● **Your objective**
Among the lines of the records below, copy those that hold the word "book".
### Data supplied ###
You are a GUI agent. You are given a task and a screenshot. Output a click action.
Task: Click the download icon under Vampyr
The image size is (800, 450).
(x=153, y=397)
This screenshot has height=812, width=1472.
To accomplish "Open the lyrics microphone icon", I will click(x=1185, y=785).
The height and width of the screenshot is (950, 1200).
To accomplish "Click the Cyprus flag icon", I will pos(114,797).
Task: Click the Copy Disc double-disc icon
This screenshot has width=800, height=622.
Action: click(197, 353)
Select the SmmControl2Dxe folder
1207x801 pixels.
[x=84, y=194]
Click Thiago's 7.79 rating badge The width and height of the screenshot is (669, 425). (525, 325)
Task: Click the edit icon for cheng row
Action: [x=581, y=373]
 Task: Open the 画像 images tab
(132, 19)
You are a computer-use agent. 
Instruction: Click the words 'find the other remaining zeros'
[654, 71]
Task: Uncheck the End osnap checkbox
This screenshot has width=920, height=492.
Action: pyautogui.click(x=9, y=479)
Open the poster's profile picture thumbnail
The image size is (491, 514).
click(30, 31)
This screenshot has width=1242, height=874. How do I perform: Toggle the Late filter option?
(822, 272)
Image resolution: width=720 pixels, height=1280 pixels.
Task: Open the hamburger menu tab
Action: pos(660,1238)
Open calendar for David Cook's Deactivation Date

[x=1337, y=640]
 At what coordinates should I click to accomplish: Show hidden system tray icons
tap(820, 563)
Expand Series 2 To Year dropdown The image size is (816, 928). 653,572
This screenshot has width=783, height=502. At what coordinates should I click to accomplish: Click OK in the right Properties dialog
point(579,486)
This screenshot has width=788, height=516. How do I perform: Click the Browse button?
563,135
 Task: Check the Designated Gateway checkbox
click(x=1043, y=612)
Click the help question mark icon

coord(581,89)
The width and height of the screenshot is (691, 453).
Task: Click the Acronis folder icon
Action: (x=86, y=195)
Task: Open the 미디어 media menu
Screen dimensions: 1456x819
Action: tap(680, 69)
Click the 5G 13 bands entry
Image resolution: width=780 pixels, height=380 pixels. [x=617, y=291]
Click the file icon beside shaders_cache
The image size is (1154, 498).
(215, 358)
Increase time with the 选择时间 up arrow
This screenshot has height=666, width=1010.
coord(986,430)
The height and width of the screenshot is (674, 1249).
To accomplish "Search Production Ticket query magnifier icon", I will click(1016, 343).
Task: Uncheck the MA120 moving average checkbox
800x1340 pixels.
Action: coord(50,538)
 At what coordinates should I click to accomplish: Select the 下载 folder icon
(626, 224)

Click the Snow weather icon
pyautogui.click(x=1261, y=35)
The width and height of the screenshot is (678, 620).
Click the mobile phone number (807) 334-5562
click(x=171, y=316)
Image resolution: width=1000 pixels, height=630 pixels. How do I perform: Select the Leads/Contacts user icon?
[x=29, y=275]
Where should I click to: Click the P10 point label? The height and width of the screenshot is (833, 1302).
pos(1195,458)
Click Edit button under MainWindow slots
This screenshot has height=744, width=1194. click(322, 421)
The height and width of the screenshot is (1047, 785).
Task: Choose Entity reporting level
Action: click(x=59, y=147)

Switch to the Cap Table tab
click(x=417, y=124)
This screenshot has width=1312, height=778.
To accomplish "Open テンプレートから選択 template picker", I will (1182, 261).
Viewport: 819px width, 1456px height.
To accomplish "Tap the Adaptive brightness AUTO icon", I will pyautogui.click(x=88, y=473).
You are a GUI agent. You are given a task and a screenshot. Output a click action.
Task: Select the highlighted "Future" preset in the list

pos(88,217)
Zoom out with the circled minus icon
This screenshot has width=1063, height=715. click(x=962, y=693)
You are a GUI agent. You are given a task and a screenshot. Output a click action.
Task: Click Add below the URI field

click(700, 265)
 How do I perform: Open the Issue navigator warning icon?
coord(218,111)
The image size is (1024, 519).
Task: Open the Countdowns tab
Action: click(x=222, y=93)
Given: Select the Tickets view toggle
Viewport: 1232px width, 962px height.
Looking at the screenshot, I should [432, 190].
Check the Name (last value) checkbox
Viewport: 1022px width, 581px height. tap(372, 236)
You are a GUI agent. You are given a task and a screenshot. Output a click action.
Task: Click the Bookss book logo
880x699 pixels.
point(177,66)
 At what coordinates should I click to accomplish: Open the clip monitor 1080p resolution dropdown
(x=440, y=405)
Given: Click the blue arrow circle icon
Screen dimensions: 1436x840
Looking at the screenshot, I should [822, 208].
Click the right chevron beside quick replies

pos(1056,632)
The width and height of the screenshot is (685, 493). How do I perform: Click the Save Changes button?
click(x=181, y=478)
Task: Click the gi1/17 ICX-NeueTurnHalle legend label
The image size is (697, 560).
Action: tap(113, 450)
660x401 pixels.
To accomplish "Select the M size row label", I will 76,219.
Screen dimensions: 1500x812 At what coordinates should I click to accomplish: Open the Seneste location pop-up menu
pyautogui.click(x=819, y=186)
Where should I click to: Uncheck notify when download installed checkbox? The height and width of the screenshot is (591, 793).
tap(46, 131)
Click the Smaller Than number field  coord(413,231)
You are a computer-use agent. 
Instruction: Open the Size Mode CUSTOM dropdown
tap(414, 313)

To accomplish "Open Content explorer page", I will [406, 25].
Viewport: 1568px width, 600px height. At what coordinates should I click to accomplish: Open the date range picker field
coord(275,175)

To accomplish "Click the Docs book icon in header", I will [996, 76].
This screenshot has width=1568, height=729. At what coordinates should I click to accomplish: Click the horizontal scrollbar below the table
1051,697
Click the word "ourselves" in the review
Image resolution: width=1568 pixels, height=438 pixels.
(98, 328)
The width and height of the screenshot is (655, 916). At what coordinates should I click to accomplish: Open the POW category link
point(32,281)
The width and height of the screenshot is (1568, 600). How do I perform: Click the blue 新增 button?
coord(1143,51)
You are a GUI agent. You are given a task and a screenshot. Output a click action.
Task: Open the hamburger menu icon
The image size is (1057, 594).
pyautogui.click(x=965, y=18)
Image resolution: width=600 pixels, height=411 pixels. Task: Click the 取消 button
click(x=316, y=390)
###
● **Exercise output**
Task: Click the Bookss book logo
To accomplish "Click the Docs book icon in header", I will [996, 76].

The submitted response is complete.